--- Start SUPPLIED PASSAGE ---
# Sunterra question



## fnewman (Jun 8, 2007)

We have a good friend (former neighbor) who owns a 4BR week at Powhatan Plantation. As she is now single, joining club Sunterra is not a very attractive option, yet she has a hard time trading her unit (as a weeks trade) for places she woud like to go. 

I would love to be able to buy her unit, add it to my Club membership, then let her use the equivalent SunOptions every year just for the maintenace fees. Does anyone see any way to do that without paying a large additional fee to the club?


----------



## Spence (Jun 8, 2007)

If you find a way, we'd all like to know about it!


----------



## fnewman (Jun 9, 2007)

I was pretty sure I knew the answer, but was hoping for a miricle, I suppose


----------



## Bill4728 (Jun 11, 2007)

She is your sister right? (wink)

Maybe she could take the ex off and add you to her deed. (Can people be added to the deed?) So, she hasn't really sold it and she would keep the club membership. then in a few years you take her off the deed and you maybe able to keep the club membership.


----------



## fnewman (Jun 12, 2007)

Bill4728 said:


> She is your sister right? (wink)
> 
> Maybe she could take the ex off and add you to her deed. (Can people be added to the deed?) So, she hasn't really sold it and she would keep the club membership. then in a few years you take her off the deed and you maybe able to keep the club membership.



No not a 'sister' - actually my wife's best friend from a former town in which we lived. 

Unfortunately, she does not have a Club membership, only a 4BR week that she can trade through RCI, either because she doesn't know how, or doesn't have the time to learn the tricks of doing it successfully on a regular basis.


----------



## baj (Jun 14, 2007)
--- End SUPPLIED PASSAGE ---
--- Start DATA SUPPLIED ---
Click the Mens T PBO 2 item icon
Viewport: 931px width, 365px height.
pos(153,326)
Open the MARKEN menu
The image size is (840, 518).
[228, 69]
--- End DATA SUPPLIED ---
## EXERCISE REQUIREMENTS
1. Copy the dataset rows above line for line, with every line reproduced as it stands.
2. Write the next part of the forum thread about buying a friend's Sunterra week, picking up right after its final line.

## PER-TASK ANSWERS
1.
Click the Mens T PBO 2 item icon
Viewport: 931px width, 365px height.
pos(153,326)
Open the MARKEN menu
The image size is (840, 518).
[228, 69]

2.
*tricks and know how*

fnewman, I have owned a l/o for two years now. I deposited both of last years and I am renting out both this year. I am now trying to use my deposited weeks. Can you teach me the "tricks of doing it successfully on a regular basis" or direct me to a place that can teach me?

Thanks,

Barton


----------



## fnewman (Jun 15, 2007)

baj said:


> fnewman, I have owned a l/o for two years now. I deposited both of last years and I am renting out both this year. I am now trying to use my deposited weeks. Can you teach me the "tricks of doing it successfully on a regular basis" or direct me to a place that can teach me?
> Barton


Actually, you have to one of the right places when you found and joined TUG. Sunterra is pretty much like other T/S systems in that you can only achieve the maximum benefit by reading 'volumes' about how it works and how other people have used the policies, procedures, etc. to their advantage.  There are many Sunterra threads on this site worth reading, including the links provided.  Just do a search and dig in (including those in the archives).

There is no 'magic bullet', but it should begin to make sense.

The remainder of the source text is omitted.